_What you have to do_. Your response should reproduce every line of the entries that contains the word "agent".

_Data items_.
┄┄┄┄┄┄┄┄┄┄

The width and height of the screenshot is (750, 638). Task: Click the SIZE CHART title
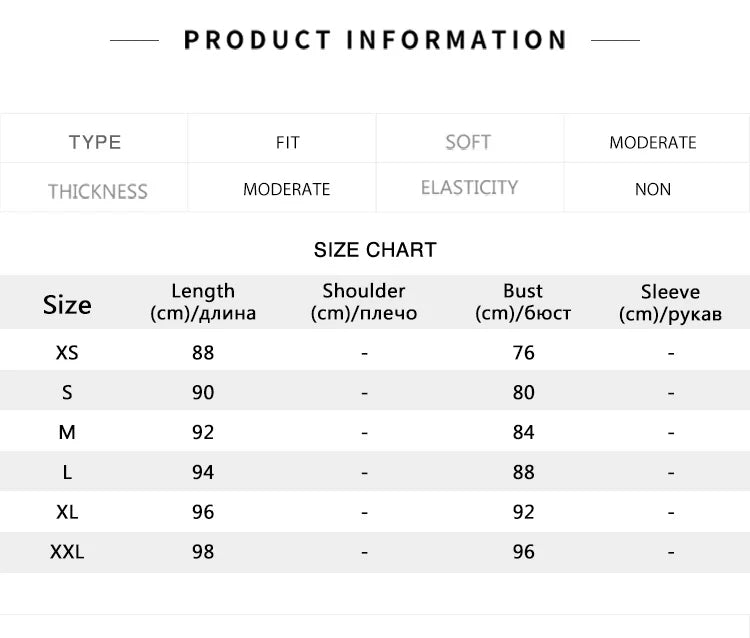pos(375,250)
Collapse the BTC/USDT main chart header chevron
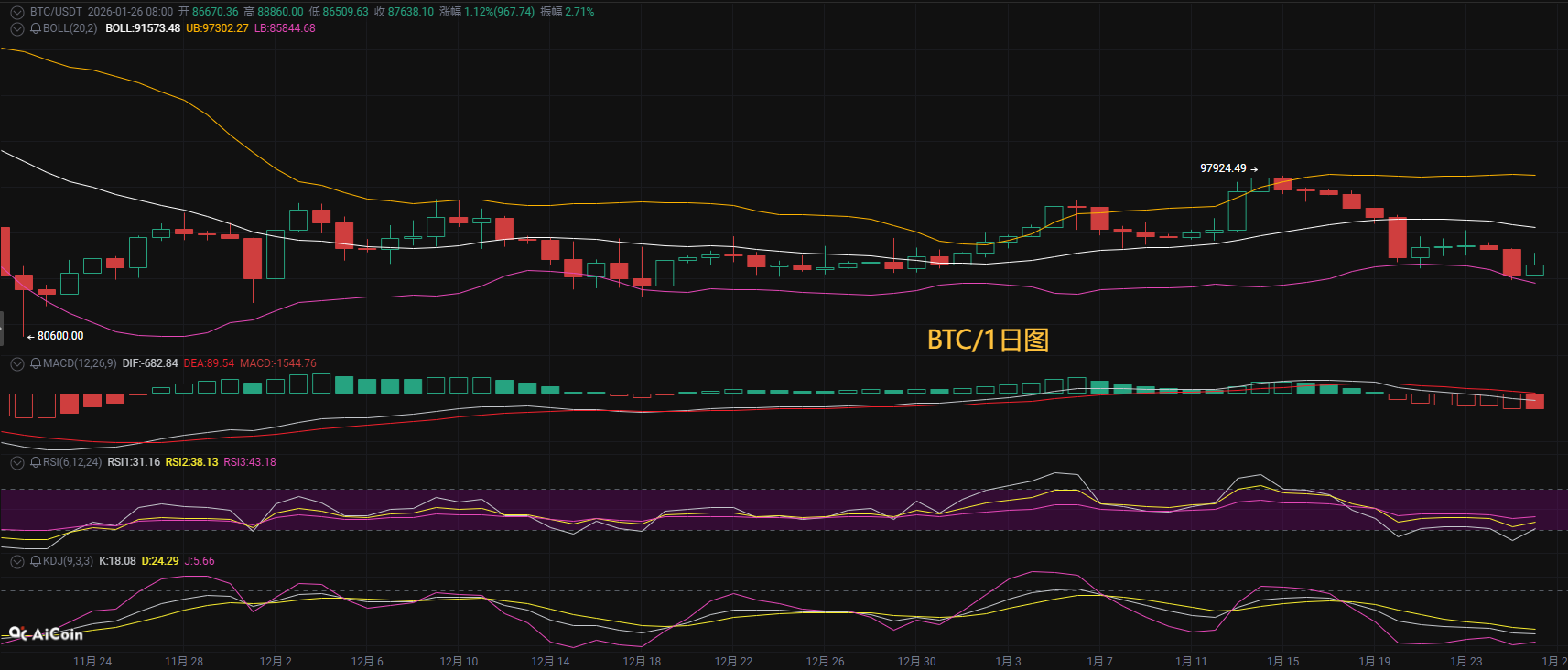This screenshot has width=1568, height=670. coord(16,12)

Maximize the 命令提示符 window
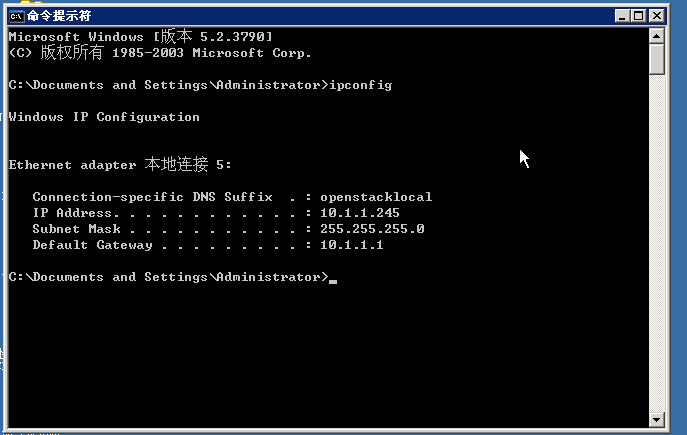coord(638,16)
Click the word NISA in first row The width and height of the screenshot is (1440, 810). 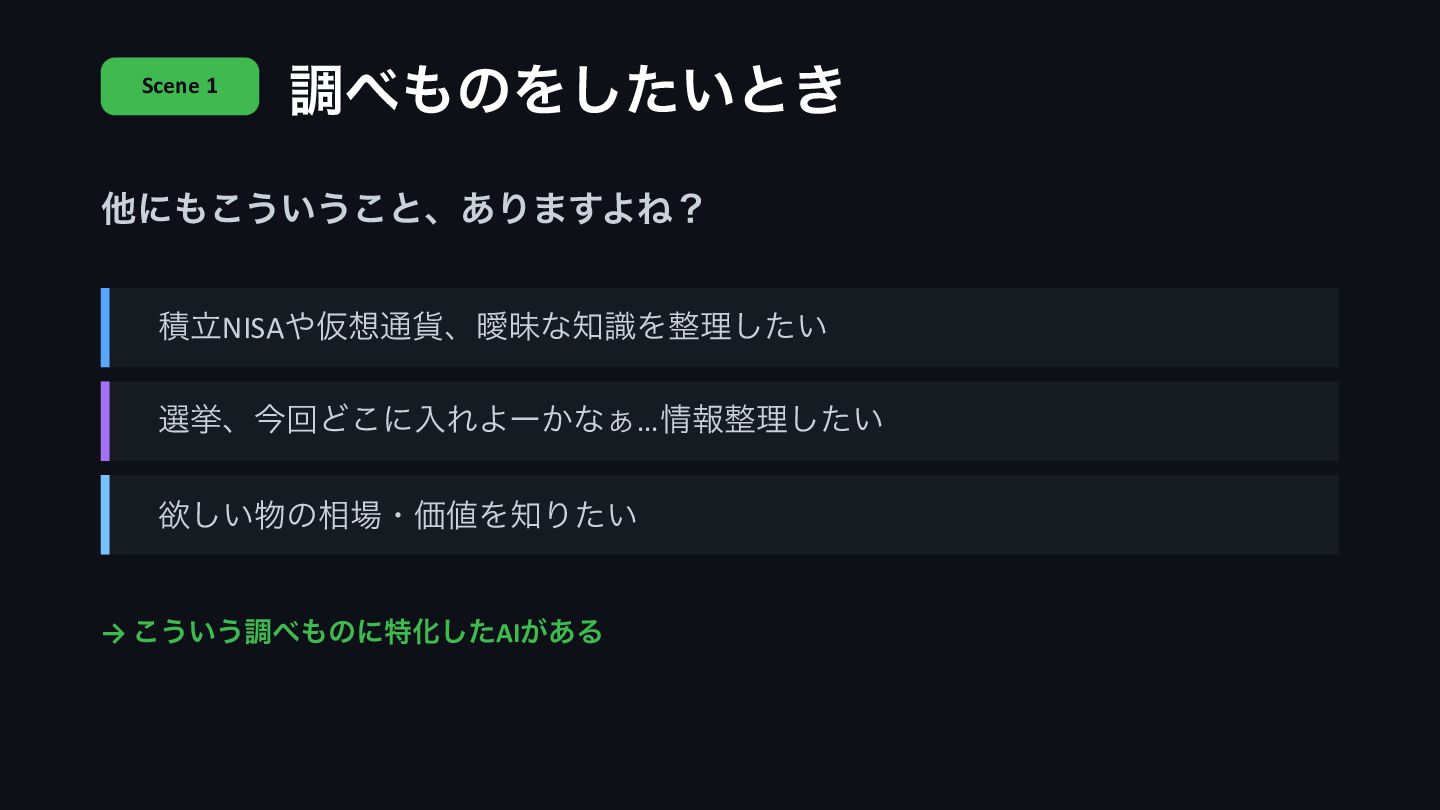coord(254,327)
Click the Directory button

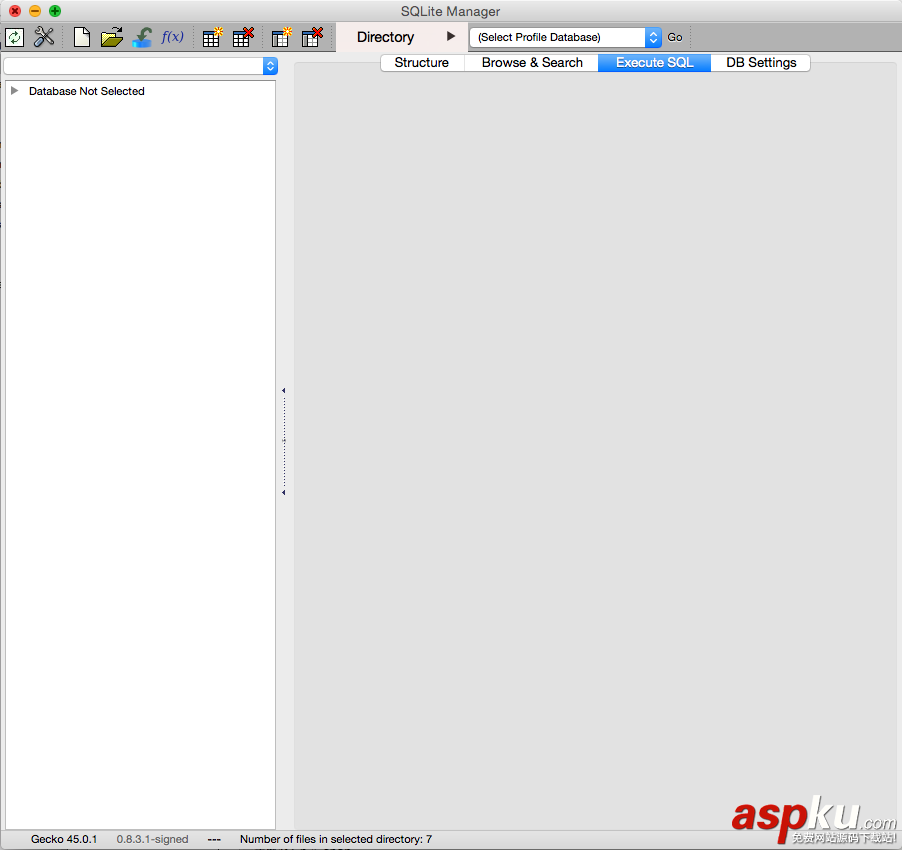(386, 37)
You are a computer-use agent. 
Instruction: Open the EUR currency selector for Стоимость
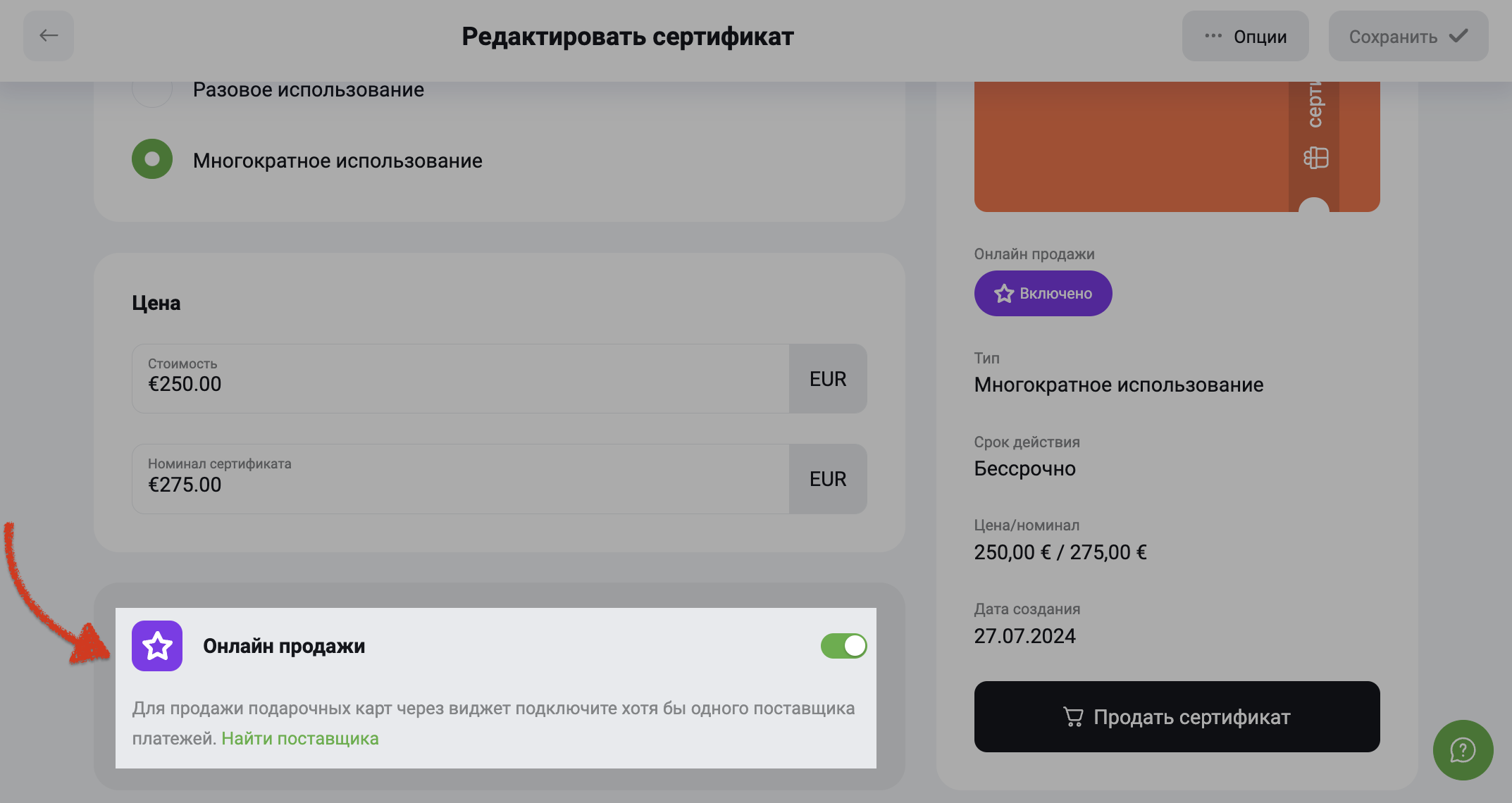click(x=827, y=379)
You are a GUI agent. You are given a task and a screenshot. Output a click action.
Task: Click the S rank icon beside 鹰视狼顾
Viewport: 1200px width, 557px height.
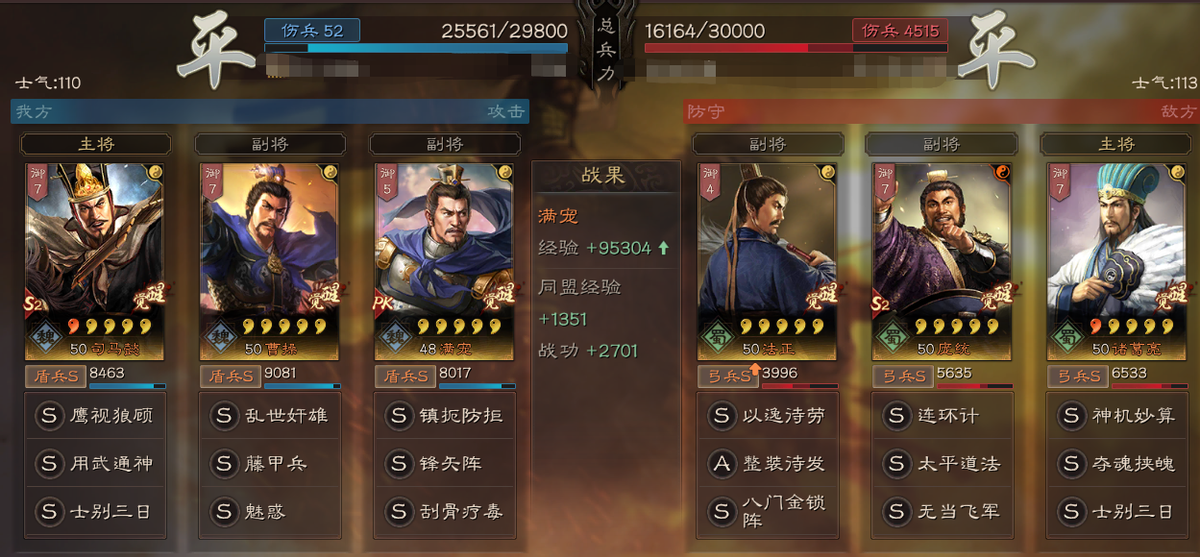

┄┄┄┄┄┄┄┄┄┄

_Output of the task_.
You are a computer-use agent. 
You are a GUI agent. You are given a task and a screenshot. Output a click action.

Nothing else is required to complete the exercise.